The work is motivated by the need to accelerate scientific image analysis pipelines in use by experimental science, such as at x-ray light sources, and is motivated by the need for platform-portable codes that perform well across many different computational architectures.
The primary focus of this work and its main contribution is an in-depth study of shared-memory parallel performance of different implementations, which include those using alternative parallelization approaches C11-threads, OpenMP, and data parallel primitives (DPPs).
Our results show that for this complex data-intensive algorithm, the DPP implementation exhibits better runtime performance, but also exhibits less favorable scaling characteristics than the C11-threads and OpenMP counterparts.

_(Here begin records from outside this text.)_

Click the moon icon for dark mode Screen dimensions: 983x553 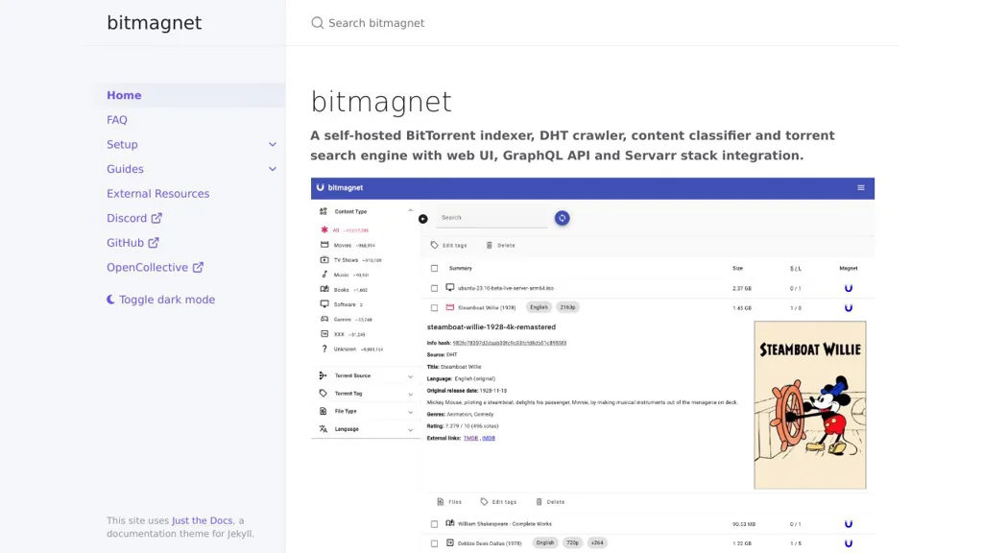[111, 300]
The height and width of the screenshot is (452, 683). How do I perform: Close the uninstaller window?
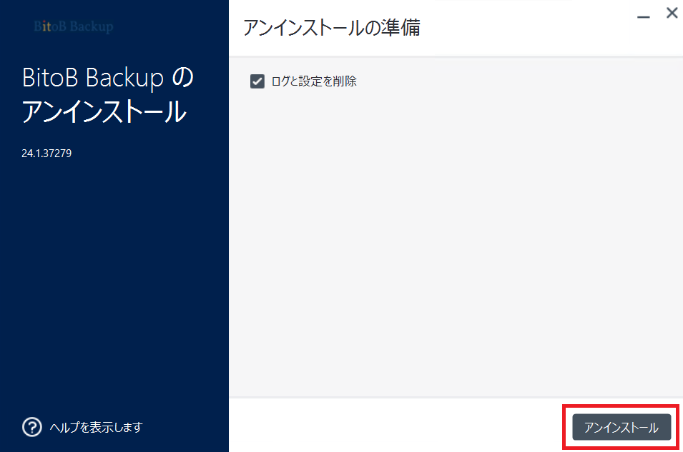pos(672,13)
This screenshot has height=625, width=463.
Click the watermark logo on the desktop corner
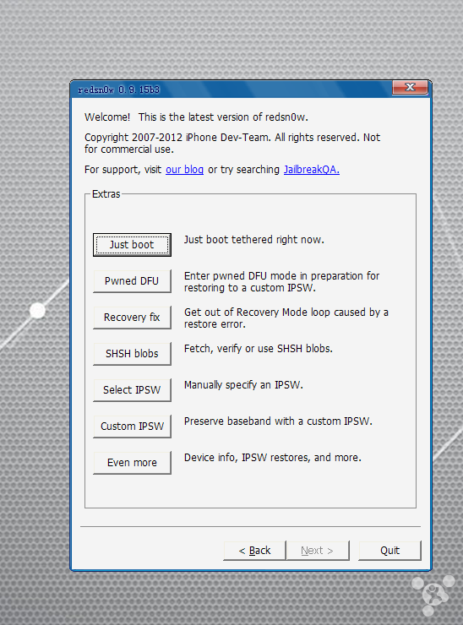[433, 595]
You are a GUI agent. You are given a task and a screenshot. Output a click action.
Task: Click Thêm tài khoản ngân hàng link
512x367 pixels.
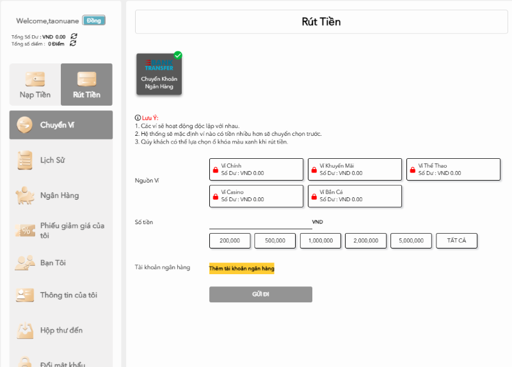[241, 268]
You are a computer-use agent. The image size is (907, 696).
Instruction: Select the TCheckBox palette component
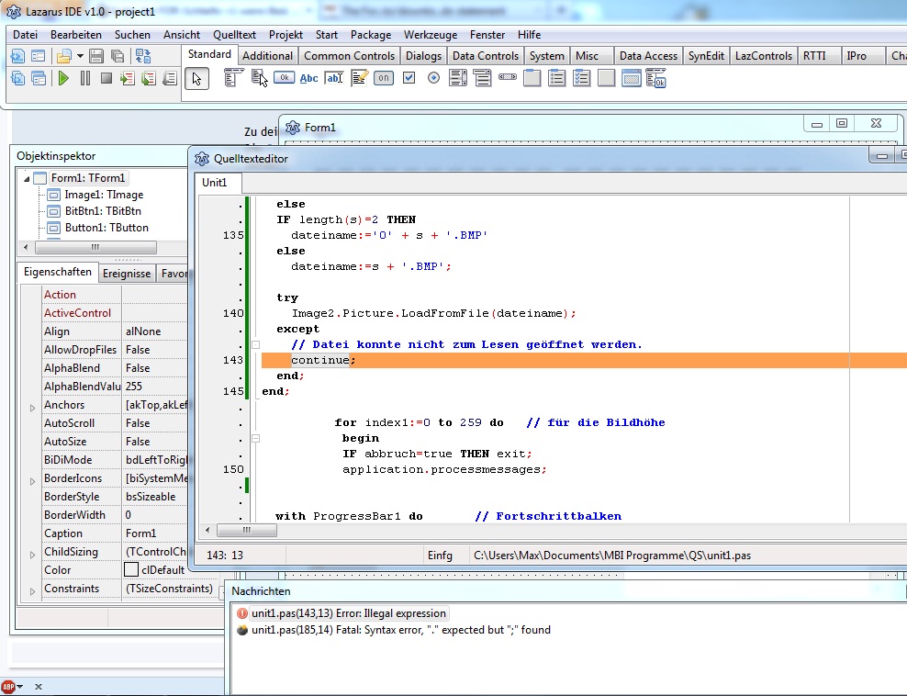click(x=409, y=78)
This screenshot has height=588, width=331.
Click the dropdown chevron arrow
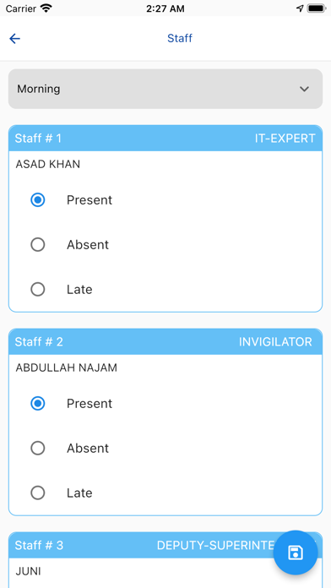304,90
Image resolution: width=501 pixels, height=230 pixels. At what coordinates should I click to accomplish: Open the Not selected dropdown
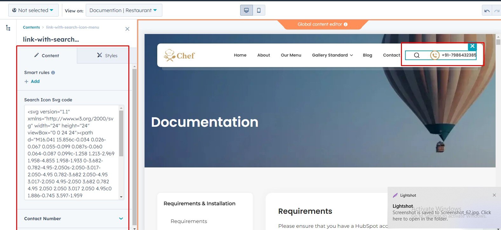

Based upon a set of experiments that collect hardware performance counters on multiple platforms, the reason for the runtime performance difference appears to be due primarily to algorithmic efficiency gains: the reformulation from the traditional C11-threads and OpenMP expression of the solution into that of data parallel primitives results in significantly fewer instructions being executed.
This study is the first of its type to do performance analysis using hardware counters for comparing methods based on VTKm-based data-parallel primitives with those based on more traditional OpenMP or threads-based parallelism.
It is timely, as there is increasing awareness of the need for platform portability in light of increasing node-level parallelism and increasing device heterogeneity.